Twee jaar na hun bijzonder succesvolle debuut 'Permission to Land' keren de Langharige Spandexen van The Darkness terug met een opvolger. Het Britse kwartet nam het album op in dezelfde studio (Rockfield) en met dezelfde producer (Roy Thomas Baker) als Queen dat deed voor hun legendarische prachtalbum 'A Night at the Opera' dertig jaar geleden; het niveau van Queen blijft echter uit.
Eerst even alles op een rijtje zetten. De groepsnaam: The Darkness. De albumcover: een vlammende trein die vanuit de hemelpoort naar de hel raast. De titel: 'One Way Ticket to Hell' (draai de hoes om) '...and Back'. Muzikaal heeft The Darkness alles gejat: de snedige gitaren en bonkende drums van AC/DC, de gelaagde zangeffecten en het pianospel van Queen. Verder bevat het Darkness-recept nog een vleugje Thin Lizzy (in de verschillende gitaarlijnen) en een halve gram Saxon (in de rauwe klanken), overgoten met een Scorpions-sausje (de dramatische zang en melige solo's). Al moet men toegeven dat ze deze combinatie met de nodige behendigheid realiseren, toch vraagt een mens zich geregeld af waar deze groep in godsnaam mee bezig is. De titeltrack is te stereotiep voor woorden (buiten die leuke sitar) en 'Seemed Like a Good Idea at the Time' de meest opgeblazen ballad van de laatste twintig jaar. Af en toe slaagt de groep er wel in de som van de delen een meerwaarde te geven: in het lekker rollende 'Knockers' (inclusief een sterke pianopartij), met de ophitsende orgelsolo in 'Girlfriend' (de tekst is een ander paar mouwen) en in de bombastische afsluiter 'Blind Man' (Queen revisited, part XXIII). Maar enkele nummers kunnen gewoon niet serieus genomen worden. In 'Hazel Eyes' (met een van Brian May gestolen gitaarintro) komt er een doedelzak meespelen wanneer opperhoofd Justin Hawkins zingt: "Hoots, I cannae get back tae me hoos in bonny Scotland". In het voor de rest muzikaal zéér leuke 'English Country Garden' (Queen revisited, part XXIV) komt er een zinsnede voorbij die het citeren meer dan waard is: "The seets we scattered / never really mattered / In an English country garden / Jardin jardin jardin jardin woooh!". Of dit nu leuke Britse humor is, of ondenkbaar ridicule cock-rock, het blijft gokken. 'Bald' is sterk qua compositie en opbouw, maar wat ervan gedacht moet worden is weer niet helemaal duidelijk: het kalen van een man wordt tentoongespreid via een pathetische dramatiek. Nog eentje: (gezongen met ultra-sopraan) "Bald! Slap-headed and hairless! / Bald! Well tonight thank God it's him instead of me / Sock it to me baby, yeah!". Alle catsuits nog aan toe.

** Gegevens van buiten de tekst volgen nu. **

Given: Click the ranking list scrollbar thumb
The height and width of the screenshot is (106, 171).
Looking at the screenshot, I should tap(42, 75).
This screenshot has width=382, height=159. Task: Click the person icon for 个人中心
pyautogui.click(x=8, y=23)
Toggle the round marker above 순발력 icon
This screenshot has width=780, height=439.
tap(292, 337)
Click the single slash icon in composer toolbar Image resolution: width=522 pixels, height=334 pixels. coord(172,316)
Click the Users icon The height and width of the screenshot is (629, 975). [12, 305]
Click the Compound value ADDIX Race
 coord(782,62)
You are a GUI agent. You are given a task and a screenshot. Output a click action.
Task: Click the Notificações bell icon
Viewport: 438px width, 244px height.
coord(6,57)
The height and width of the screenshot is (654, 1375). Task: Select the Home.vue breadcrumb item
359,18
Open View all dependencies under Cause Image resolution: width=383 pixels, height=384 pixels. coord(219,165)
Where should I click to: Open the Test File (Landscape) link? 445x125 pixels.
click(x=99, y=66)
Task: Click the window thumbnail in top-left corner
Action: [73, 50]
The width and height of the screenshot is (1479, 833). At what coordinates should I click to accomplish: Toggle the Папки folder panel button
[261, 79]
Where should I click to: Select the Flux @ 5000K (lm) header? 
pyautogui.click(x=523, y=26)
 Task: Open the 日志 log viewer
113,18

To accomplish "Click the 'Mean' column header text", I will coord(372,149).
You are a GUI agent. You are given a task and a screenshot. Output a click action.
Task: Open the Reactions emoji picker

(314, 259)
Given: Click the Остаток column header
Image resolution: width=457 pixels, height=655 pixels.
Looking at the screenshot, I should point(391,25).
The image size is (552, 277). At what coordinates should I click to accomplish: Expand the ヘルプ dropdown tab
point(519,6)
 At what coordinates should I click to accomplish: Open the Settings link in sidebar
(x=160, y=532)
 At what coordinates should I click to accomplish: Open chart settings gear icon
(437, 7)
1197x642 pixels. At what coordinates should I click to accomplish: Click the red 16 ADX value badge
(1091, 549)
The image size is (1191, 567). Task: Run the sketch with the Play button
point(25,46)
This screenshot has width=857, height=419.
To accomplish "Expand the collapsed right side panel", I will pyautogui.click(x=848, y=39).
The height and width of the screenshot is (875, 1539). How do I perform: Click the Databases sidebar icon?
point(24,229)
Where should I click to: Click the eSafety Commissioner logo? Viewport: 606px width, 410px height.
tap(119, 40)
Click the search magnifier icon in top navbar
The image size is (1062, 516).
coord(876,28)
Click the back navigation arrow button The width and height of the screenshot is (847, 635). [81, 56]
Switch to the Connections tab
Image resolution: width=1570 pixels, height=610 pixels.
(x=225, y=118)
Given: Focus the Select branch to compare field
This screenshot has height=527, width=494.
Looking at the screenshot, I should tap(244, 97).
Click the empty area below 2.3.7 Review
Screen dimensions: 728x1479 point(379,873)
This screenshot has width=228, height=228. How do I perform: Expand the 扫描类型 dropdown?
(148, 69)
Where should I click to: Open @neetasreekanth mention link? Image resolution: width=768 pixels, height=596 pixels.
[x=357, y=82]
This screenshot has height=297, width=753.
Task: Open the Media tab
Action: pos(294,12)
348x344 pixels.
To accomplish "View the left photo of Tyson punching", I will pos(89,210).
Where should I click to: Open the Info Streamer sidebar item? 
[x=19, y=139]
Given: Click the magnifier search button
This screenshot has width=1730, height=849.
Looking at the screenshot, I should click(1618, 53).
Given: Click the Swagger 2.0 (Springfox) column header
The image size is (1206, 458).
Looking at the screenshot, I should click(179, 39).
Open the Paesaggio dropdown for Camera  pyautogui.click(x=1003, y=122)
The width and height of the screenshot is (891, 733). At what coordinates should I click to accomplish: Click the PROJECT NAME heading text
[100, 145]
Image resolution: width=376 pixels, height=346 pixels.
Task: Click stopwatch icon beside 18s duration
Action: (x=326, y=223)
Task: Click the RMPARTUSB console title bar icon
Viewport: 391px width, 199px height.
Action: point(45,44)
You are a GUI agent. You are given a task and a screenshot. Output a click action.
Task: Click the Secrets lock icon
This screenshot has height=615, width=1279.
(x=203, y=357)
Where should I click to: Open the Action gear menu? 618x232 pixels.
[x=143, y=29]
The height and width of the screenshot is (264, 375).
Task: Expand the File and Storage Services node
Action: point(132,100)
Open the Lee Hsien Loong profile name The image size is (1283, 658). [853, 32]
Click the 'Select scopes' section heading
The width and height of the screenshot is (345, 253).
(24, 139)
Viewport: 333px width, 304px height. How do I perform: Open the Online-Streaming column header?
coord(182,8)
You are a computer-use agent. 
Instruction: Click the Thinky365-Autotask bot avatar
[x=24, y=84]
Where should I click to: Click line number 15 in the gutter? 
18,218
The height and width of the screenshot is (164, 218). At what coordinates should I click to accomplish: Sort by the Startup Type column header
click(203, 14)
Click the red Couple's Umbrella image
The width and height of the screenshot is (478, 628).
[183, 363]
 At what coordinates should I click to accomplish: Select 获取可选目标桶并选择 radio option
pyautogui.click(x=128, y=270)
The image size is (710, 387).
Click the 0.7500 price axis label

De twijfel is er nog steeds: indien dit een grap is, is het wel de meest consequent uitgevoerde Spinal Tap-aflevering van de eeuw; indien het gemeend is, moeten de Darknessers beseffen dat ze enorm ouderwets overkomen. Het is hun grote geluk dat ze sterke muzikanten zijn die de compositie- en soleerkunst beheersen en met een gletsjergladde productie op plaat blijven rechtstaan. Dit is een opeenstapeling van alle karikaturale clichés, maar het is wel verdomd goed gemaakt. Hawkins zingt het eigenlijk zelf: I know I'll never be your Mr. Right / but I'm happy to be your Mr. That'll Do For Tonight". Eén ding is zeker: met het Darkness-fenomeen gaan we ons nog kostelijk amuseren.